On the one hand, I am highly enthusiastic most of the time about most things. In fact, zerizut has gotten me into a bit of trouble sometimes. I have gotten so enthusiastic about preparing for something far in advance that when the event is cancelled I feel that I labored in vain. On the other hand, the Mussar masters are very clear that part of zerizut involves leaping out of bed the moment one awakens, and in that regard- mission failure. I haven’t, yet, abandoned my habit of lounging for a few moments, or, let’s be honest, even more than a few, and further, I haven’t really tried. I am decidedly unenthusiastic about this aspect of enthusiasm.

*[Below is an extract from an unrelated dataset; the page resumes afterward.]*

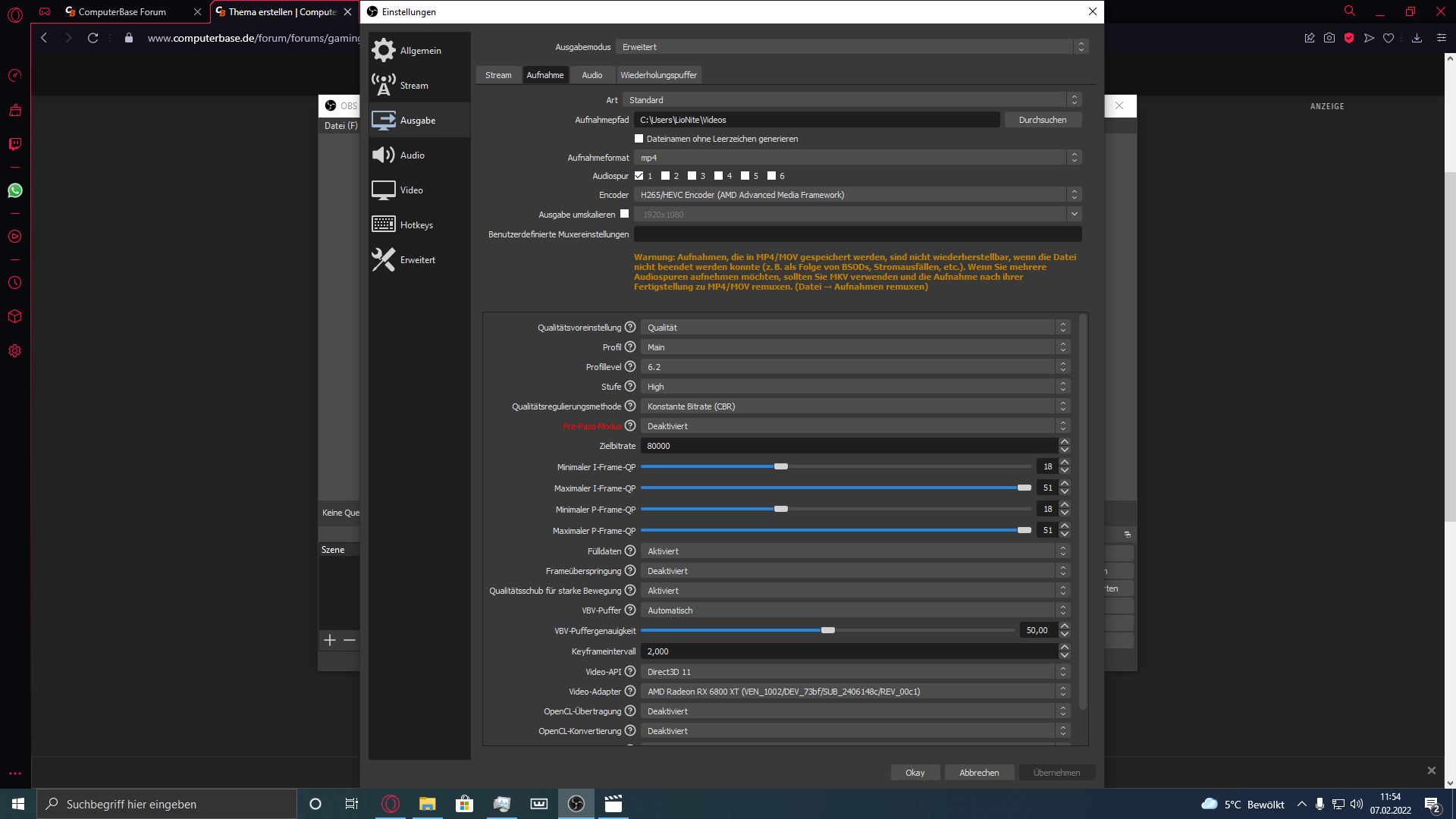
Task: Open the Allgemein settings gear icon
Action: point(384,50)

But in general I am pro-enthusiasm and thought it was a good thing for all of us to reflect on during this International Week of Enthusiasm. The patriarch Abraham was a role model of enthusiasm. We read not once, not twice, but three times about how HE woke up early. And he notably ran to greet his angelic visitors, in contrast to his nephew Lot who simply rose in his place when they came to him. An enthusiastic reception, for sure! Hillel famously taught, “If not now, when?” (Pirke Avot 1:14), seemingly the definition of enthusiasm!
And as we enter into this, yes, final week before the High Holidays, it does seem like a good idea to stop procrastinating on whatever is on our own agenda to prepare for the new year and get moving! Have you made time to reflect on the year that is ending and any changes you’d like to make in the year ahead? Are there relationships in need of repair?

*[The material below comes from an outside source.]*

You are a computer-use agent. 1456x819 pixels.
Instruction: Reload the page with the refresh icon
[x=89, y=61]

What is it that we are enthusiastic about yet haven’t made time for? Let’s make it a priority this week. Not sure what you are enthusiastic about? Prioritize thinking about it! Bring some intentional focus to your planning. WHILE I was writing these words, I interrupted my writing to read an incoming email. Probably not the wisest practice, but boy did her words resonate- “You can only do one thing at a time, so stay present and make sure you take care of yourself.” She’s right. We need to be able to stay in the moment. And it’’s hard to be enthusiastic if we don’t get enough sleep, good food, and regular exercise.
Being involved in things we love to do- like writing divrei Torah- definitely makes it easier. So figure out what you are passionate about and the enthusiasm will flow. Being surrounded by enthusiastic people is also super-helpful. Susan Rabin put it this way- “Enthusiasm is contagious. Be a carrier.”
If you’re feeling challenged in your zerizut, consider setting a small, achievable goal. Once you accomplish that goal, you will have more confidence in your ability to apply enthusiasm in other areas.
Enthusiasm has rightfully been defined as “our souls in action.” We have one more week to enthusiastically prepare for the new year that is just around the corner. It’s time to put our souls into action. And if all THAT doesn’t inspire you, I’ll leave you with the words of Vince Lombardi- “If you aren’t fired with enthusiasm, you will be fired with enthusiasm.”